Santos Ltd (ASX: STO) shares reached a four-year high last Friday, and are up around 28% for the year to date.
On Tuesday, the company held its annual Investor Briefing Day in Sydney.
The headlines coming out of that event did not disappoint.
Here is what investors need to know about the Santos shares story right now.

Image source: Getty Images
Three things Santos told the market
The Briefing Day centred on three key messages.
First, the Barossa LNG project is currently producing at 75% of its planned 2026 production rates, with plateau production targeted before year end.
This is the most important near-term earnings driver Santos has, and it is tracking on schedule.
Second, management outlined a cost reduction framework targeting higher free cash flow margins as production grows.
Third, Santos confirmed first oil from its Pikka Phase 1 development in Alaska in late May 2026, with ramp-up expected to continue over the coming weeks.
Together these milestones mark a clear shift.
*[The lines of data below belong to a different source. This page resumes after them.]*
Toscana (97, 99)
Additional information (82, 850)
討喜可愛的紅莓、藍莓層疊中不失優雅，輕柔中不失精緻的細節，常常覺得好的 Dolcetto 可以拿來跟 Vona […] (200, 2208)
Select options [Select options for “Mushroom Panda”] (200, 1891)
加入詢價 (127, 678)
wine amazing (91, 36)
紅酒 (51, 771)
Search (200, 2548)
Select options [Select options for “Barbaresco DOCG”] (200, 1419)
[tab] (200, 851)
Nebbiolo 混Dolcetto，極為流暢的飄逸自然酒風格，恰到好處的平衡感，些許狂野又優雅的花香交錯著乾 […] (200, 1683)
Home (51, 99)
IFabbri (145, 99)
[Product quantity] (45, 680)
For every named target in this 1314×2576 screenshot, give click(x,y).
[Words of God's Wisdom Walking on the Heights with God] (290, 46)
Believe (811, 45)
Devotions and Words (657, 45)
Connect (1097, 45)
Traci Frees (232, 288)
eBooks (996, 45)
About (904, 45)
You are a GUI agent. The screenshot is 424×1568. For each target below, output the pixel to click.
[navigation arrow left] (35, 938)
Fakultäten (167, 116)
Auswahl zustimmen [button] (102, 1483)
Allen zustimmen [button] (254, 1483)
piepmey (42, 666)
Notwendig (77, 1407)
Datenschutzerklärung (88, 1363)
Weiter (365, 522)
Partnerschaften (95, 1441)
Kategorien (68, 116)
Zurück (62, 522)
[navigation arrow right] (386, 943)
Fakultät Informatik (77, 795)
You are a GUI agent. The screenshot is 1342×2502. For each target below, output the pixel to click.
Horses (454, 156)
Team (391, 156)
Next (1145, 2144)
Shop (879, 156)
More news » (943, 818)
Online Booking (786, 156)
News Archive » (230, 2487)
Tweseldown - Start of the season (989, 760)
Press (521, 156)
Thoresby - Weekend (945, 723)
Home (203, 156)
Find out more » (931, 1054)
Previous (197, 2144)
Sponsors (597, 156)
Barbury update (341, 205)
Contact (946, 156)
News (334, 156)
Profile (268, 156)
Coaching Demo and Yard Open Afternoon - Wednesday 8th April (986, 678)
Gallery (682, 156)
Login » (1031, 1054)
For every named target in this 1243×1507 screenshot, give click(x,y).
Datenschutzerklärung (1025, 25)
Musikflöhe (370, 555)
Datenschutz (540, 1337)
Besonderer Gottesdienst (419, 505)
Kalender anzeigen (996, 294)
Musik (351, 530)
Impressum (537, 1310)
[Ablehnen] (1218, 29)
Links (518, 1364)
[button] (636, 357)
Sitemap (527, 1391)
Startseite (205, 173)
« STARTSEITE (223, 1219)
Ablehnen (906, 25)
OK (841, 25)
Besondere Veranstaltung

Santos is moving away from being a company spending heavily on major capital projects to one collecting the returns from them.
That transition is exactly what investors have been waiting for.
The oil price is doing the rest
Oil prices surged above US$105 per barrel in 2026 on Middle East tensions.
Every dollar rise in the oil price flows almost directly into Santos' revenue.
In Q1 2026, Santos reported sales revenue of $1.27 billion, up 3% on the prior quarter, driven by stronger crude oil prices and higher LNG volumes.
Management reaffirmed full-year production and cost guidance, which removed a key uncertainty investors had been watching.
But the shares pulled back on Tuesday
Despite the positive Briefing Day content, Santos shares fell 5% from their four-year high by Tuesday afternoon.
This has been attributed the move to profit-taking and a cooling oil price as markets began pricing in a possible US-Iran peace deal.
Oil prices dropped more than 6% on Monday on that news.
For context, Santos shares are still up more than 22% over the past twelve months even after Tuesday's retreat.
The key risk
A US-Iran peace deal would reopen the Strait of Hormuz and push oil prices materially lower.
This is the single biggest near-term risk to the Santos investment thesis.
As a result, investors should watch Middle East developments closely.
Foolish takeaway
Santos shares are not as cheap as they were.
But a world-class LNG portfolio finally converting major capital projects to cash flow, an oil price above $100, and confirmed first production from Alaska is a powerful combination.
For investors who believe energy prices stay elevated, Santos remains one of the more interesting energy stories on the ASX today.